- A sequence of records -

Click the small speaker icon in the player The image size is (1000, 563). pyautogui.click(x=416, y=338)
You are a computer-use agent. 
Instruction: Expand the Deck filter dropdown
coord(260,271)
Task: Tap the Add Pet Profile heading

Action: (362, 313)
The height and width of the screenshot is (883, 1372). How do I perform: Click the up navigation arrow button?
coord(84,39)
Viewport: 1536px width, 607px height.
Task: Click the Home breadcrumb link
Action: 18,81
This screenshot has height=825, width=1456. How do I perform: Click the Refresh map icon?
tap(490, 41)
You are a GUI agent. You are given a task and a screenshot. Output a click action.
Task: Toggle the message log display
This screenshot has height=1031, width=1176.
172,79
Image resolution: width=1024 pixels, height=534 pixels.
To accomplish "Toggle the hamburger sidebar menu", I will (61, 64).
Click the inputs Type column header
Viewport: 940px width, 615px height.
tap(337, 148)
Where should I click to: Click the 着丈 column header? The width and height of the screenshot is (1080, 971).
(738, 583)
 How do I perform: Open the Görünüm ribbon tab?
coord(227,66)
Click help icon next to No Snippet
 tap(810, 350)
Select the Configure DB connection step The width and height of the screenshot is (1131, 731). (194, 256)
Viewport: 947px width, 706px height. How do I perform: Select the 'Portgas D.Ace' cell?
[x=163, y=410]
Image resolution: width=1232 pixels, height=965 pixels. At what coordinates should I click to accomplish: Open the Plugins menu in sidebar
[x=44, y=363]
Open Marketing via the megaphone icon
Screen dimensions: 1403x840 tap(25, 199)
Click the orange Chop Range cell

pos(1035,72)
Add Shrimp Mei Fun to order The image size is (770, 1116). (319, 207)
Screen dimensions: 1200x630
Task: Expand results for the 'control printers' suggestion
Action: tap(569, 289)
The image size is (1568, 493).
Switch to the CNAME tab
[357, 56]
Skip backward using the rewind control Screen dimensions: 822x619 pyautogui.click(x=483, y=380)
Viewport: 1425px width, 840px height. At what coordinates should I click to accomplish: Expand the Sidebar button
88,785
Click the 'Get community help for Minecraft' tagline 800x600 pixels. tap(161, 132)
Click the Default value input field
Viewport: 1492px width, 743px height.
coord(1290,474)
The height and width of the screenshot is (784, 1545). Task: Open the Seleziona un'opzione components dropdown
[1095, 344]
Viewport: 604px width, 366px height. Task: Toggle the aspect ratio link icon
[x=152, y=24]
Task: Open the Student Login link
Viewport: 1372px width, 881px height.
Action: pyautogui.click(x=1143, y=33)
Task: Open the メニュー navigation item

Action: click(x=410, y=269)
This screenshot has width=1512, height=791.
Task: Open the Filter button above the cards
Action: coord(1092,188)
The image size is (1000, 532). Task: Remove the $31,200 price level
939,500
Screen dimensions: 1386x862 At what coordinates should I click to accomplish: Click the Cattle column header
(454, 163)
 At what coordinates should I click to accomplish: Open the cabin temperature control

- Direction -
Reproduce only the records from the line that contains "Viewport: 947px width, 706px" through the line that contains "Click the 'Get", replacing "megaphone icon" with "bullhorn icon" and leaving everything else unchanged.

- Expected answer -
Viewport: 947px width, 706px height. How do I perform: Select the 'Portgas D.Ace' cell?
[x=163, y=410]
Image resolution: width=1232 pixels, height=965 pixels. At what coordinates should I click to accomplish: Open the Plugins menu in sidebar
[x=44, y=363]
Open Marketing via the bullhorn icon
Screen dimensions: 1403x840 tap(25, 199)
Click the orange Chop Range cell

pos(1035,72)
Add Shrimp Mei Fun to order The image size is (770, 1116). (319, 207)
Screen dimensions: 1200x630
Task: Expand results for the 'control printers' suggestion
Action: tap(569, 289)
The image size is (1568, 493).
Switch to the CNAME tab
[357, 56]
Skip backward using the rewind control Screen dimensions: 822x619 pyautogui.click(x=483, y=380)
Viewport: 1425px width, 840px height. At what coordinates should I click to accomplish: Expand the Sidebar button
88,785
Click the 'Get community help for Minecraft' tagline 800x600 pixels. tap(161, 132)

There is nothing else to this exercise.